The unnamed 21-year-old beneficiary of the transplant had to have his penis amputated three years ago after circumcision, and after his surgery last December, experts thought would take him two years to regain all function. However, it took just four months for this to occur resulting in the operation being declared an outstanding success.
According to Sky News, the surgery was five years in the planning at Stellenbosch University and Tygerberg Hospital. The surgery has been attempted once before - but this is the first example of a successful long-term result. Experts estimate as many as 250 penis amputations take place every year across South Africa.
It was led by Professor Andre van der Merwe, who said:
"We are very surprised by his rapid recovery.
"It's a massive breakthrough. We've proved that it can be done - we can give someone an organ that is just as good as the one that he had.

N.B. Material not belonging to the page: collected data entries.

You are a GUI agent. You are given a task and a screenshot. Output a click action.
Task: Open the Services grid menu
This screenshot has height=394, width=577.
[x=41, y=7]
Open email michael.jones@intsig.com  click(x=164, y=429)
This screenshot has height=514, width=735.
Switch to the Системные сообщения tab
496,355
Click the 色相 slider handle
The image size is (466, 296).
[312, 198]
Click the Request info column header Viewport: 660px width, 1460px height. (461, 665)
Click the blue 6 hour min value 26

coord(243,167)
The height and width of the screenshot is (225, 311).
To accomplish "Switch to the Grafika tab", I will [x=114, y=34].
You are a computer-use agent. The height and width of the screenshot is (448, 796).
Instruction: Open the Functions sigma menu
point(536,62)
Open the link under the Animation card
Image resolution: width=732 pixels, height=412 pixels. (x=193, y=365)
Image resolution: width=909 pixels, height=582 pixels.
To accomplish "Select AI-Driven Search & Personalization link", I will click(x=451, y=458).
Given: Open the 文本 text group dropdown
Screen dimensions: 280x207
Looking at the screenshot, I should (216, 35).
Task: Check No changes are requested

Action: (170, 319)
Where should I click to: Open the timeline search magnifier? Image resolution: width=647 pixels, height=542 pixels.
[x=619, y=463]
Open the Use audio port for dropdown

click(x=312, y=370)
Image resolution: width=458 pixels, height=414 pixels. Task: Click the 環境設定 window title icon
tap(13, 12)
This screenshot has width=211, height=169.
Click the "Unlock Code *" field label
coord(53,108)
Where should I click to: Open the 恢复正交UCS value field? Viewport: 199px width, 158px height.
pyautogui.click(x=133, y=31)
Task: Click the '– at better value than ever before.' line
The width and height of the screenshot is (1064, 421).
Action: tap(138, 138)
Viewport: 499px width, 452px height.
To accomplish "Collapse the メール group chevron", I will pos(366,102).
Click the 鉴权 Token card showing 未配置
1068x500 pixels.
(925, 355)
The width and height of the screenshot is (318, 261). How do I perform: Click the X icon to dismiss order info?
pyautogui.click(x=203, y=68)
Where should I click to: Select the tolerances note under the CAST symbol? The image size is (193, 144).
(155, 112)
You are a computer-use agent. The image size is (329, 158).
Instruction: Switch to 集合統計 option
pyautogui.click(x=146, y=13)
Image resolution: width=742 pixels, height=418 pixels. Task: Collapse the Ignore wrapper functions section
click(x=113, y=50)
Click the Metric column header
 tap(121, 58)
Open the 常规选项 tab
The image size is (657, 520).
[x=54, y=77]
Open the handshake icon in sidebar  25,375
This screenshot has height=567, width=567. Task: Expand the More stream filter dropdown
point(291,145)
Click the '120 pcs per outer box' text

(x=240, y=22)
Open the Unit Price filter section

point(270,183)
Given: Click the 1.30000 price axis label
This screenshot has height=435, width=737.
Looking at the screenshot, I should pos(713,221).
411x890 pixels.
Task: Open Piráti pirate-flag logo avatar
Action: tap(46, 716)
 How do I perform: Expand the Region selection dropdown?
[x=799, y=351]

"There is a greater need in South Africa for this type of procedure than elsewhere in the world, as many young men lose their penises every year due to complications from traditional circumcision."
"This is a very serious situation. For a young man of 18 or 19 years, the loss of his penis can be deeply traumatic.
"He doesn't necessarily have the psychological capability to process this. There are even reports of suicide among these young men.
"The heroes in all of this for me are the donor, and his family. They saved the lives of many people because they donated the heart, lungs, kidneys, liver, skin, corneas, and then the penis."
The nine-hour operation offers hope to high numbers of South African men who lose their penises due to complications with traditional circumcision. The procedure could eventually be extended to men who have lost their penises from penile cancer or as a last-resort treatment for severe erectile dysfunction.